▸ **Brief 1**
Answer these questions about the essay on music and writing:
(a) What instrument did the writer play in professional symphony orchestras?
(b) For how long did the writer work as a professional musician and teacher?
(c) According to the second paragraph, who has more artistic license than the orchestra members?

▸ **Passage for review**

========================================================================

A Fair Trade

Old habits die hard. It has occurred to me lately that in transitioning from the classical music profession to parenthood and writing, I have essentially made an even trade when it comes to making time to hone my craft. Although I find writing to be the most creative of these three pursuits, all require patience, tenacity, hard labor, and self-discipline. A sense of humor helps, too. I spent half of my childhood training for a career in music, and subsequently earned my degree in music performance. For more than a decade, I was a French horn player in professional symphony orchestras, a studio recording musician, and a teacher. So, the irony is not lost on me that as a parent and a writer, the same issues come up again and again regarding how to carve out creative space within the framework of an artistic life.

Although I often hear people remark upon what a creative endeavor orchestral music is, the daily realities are often quite different. In writing, we are crafting original ideas and bringing them into being, whereas in music, we are merely the vessels for composers’ ideas. The notes have already been written, and often have been played countless times before us. We, as members of a large group, are giving voice to something which has already been birthed. The conductor has more artistic license than the orchestra members, infusing the music with personal preferences involving dynamics, phrasings, and balances among different sections of the orchestra.

========================================================================

▸ **Material provided**

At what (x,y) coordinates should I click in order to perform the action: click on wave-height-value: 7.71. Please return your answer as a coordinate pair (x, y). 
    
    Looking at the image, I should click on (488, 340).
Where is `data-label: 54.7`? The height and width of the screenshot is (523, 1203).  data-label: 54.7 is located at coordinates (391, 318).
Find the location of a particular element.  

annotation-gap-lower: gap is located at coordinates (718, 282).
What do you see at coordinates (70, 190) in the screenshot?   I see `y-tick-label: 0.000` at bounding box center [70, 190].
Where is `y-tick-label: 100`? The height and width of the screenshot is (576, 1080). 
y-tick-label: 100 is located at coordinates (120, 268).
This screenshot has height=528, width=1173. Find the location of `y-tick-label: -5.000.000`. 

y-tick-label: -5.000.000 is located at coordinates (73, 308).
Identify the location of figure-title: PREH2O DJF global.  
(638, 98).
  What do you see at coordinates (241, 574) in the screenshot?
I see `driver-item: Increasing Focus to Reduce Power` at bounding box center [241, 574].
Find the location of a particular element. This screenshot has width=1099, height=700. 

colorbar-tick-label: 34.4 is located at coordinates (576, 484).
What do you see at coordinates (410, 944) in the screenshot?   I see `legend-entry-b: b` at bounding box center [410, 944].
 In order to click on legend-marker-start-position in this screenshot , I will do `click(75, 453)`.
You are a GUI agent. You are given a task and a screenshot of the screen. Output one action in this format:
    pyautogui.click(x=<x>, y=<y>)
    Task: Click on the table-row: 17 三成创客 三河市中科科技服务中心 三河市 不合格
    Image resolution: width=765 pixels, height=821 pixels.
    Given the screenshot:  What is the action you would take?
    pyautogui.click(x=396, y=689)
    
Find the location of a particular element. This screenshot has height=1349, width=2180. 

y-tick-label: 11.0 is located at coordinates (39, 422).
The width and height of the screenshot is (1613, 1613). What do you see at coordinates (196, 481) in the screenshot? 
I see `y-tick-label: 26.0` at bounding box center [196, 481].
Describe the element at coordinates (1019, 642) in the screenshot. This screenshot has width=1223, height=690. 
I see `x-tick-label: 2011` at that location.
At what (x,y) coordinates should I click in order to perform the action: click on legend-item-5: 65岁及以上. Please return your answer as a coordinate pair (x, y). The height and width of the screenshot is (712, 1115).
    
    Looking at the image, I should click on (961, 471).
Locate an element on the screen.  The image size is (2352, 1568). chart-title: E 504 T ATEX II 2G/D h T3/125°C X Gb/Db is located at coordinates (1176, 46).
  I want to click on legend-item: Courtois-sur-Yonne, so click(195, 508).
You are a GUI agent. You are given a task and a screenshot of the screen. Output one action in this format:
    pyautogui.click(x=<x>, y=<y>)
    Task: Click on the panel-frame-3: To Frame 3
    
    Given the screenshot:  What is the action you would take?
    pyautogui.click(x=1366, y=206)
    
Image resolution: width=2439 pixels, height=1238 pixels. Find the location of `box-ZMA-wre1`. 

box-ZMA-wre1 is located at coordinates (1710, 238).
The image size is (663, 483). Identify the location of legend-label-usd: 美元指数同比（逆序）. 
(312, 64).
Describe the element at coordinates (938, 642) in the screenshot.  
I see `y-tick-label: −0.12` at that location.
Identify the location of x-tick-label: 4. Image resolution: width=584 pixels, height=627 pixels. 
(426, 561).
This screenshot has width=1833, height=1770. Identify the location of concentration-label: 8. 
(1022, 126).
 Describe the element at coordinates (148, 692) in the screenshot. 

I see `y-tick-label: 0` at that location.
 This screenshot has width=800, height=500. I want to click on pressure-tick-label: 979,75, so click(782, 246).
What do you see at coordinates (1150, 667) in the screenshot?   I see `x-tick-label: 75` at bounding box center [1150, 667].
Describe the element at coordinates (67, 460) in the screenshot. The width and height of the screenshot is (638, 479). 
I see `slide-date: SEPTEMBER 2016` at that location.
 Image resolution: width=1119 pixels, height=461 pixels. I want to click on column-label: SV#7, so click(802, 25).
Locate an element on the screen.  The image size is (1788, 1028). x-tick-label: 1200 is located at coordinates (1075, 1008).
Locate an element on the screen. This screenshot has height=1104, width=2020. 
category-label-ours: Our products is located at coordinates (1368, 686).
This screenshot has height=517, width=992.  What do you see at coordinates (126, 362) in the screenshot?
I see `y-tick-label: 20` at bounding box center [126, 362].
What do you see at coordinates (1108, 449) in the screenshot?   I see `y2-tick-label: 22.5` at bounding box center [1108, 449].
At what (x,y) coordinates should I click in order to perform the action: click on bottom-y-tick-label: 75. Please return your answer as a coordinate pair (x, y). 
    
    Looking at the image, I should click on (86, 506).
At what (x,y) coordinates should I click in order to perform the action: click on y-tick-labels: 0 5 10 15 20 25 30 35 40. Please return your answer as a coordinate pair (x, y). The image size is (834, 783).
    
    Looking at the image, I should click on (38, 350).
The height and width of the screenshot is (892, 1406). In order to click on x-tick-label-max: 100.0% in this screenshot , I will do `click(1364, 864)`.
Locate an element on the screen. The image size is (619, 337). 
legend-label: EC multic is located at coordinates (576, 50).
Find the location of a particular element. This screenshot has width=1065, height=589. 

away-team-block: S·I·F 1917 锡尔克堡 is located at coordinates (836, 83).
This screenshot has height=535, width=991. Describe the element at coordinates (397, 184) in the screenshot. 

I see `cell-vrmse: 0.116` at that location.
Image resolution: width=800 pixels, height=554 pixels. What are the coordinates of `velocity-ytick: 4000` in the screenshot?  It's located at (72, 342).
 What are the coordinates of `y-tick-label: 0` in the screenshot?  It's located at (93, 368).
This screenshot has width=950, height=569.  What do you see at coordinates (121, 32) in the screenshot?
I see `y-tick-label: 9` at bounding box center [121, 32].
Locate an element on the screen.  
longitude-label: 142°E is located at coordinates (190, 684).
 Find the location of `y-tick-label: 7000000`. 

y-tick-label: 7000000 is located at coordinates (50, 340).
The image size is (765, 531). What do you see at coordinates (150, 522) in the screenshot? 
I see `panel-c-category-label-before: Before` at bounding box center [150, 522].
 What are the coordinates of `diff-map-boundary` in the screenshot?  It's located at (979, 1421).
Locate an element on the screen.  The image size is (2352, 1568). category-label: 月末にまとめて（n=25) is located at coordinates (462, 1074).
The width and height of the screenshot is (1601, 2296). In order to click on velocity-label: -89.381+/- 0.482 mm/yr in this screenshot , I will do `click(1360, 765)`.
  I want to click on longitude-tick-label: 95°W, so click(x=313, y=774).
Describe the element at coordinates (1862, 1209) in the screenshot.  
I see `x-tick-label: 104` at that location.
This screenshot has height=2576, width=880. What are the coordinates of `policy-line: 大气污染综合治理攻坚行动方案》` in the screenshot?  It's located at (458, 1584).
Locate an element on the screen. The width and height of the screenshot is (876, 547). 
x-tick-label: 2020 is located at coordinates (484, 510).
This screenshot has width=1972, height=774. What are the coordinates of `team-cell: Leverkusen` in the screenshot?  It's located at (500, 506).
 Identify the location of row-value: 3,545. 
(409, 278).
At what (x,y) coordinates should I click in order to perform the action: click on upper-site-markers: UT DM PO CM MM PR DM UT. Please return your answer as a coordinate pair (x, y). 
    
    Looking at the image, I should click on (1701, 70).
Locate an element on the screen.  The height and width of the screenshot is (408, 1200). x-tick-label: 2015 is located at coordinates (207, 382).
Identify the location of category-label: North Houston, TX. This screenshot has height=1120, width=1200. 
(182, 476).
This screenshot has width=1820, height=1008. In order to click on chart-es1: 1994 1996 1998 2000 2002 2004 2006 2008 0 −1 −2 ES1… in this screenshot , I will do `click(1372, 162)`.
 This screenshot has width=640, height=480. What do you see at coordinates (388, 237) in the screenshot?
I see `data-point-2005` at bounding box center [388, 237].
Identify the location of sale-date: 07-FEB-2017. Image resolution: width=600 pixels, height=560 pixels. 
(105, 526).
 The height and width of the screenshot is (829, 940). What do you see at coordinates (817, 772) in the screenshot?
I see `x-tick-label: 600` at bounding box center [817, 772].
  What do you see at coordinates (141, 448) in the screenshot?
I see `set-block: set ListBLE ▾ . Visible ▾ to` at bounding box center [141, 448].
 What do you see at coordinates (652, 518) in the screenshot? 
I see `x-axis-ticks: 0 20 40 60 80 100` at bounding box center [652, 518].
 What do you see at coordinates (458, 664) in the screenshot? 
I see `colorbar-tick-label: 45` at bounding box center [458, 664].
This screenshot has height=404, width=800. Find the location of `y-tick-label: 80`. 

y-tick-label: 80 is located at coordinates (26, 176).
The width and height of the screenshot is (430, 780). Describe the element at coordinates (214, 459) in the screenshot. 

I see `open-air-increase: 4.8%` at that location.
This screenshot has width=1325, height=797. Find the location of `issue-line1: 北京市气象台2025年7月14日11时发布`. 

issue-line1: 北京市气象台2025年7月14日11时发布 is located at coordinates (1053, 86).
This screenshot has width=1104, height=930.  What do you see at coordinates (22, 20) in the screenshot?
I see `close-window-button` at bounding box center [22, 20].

========================================================================

▸ **Brief 2**
Render everything in the records from the line that contains "This screenshot has height=517, width=992." down to the line that contains "center [150, 522]." as a JSON list of strings, with one string for each line and blank lines left out.

▸ **Written solution 1**
(a) The French horn.
(b) For more than a decade.
(c) The conductor.

▸ **Written solution 2**
[
  "This screenshot has height=517, width=992.  What do you see at coordinates (126, 362) in the screenshot?",
  "I see `y-tick-label: 20` at bounding box center [126, 362].",
  "What do you see at coordinates (1108, 449) in the screenshot?   I see `y2-tick-label: 22.5` at bounding box center [1108, 449].",
  "At what (x,y) coordinates should I click in order to perform the action: click on bottom-y-tick-label: 75. Please return your answer as a coordinate pair (x, y). ",
  "    Looking at the image, I should click on (86, 506).",
  "At what (x,y) coordinates should I click in order to perform the action: click on y-tick-labels: 0 5 10 15 20 25 30 35 40. Please return your answer as a coordinate pair (x, y). The image size is (834, 783).",
  "    Looking at the image, I should click on (38, 350).",
  "The height and width of the screenshot is (892, 1406). In order to click on x-tick-label-max: 100.0% in this screenshot , I will do `click(1364, 864)`.",
  "Locate an element on the screen. The image size is (619, 337). ",
  "legend-label: EC multic is located at coordinates (576, 50).",
  "Find the location of a particular element. This screenshot has width=1065, height=589. ",
  "away-team-block: S·I·F 1917 锡尔克堡 is located at coordinates (836, 83).",
  "This screenshot has height=535, width=991. Describe the element at coordinates (397, 184) in the screenshot. ",
  "I see `cell-vrmse: 0.116` at that location.",
  "Image resolution: width=800 pixels, height=554 pixels. What are the coordinates of `velocity-ytick: 4000` in the screenshot?  It's located at (72, 342).",
  " What are the coordinates of `y-tick-label: 0` in the screenshot?  It's located at (93, 368).",
  "This screenshot has width=950, height=569.  What do you see at coordinates (121, 32) in the screenshot?",
  "I see `y-tick-label: 9` at bounding box center [121, 32].",
  "Locate an element on the screen.  ",
  "longitude-label: 142°E is located at coordinates (190, 684).",
  " Find the location of `y-tick-label: 7000000`. ",
  "y-tick-label: 7000000 is located at coordinates (50, 340).",
  "The image size is (765, 531). What do you see at coordinates (150, 522) in the screenshot? ",
  "I see `panel-c-category-label-before: Before` at bounding box center [150, 522]."
]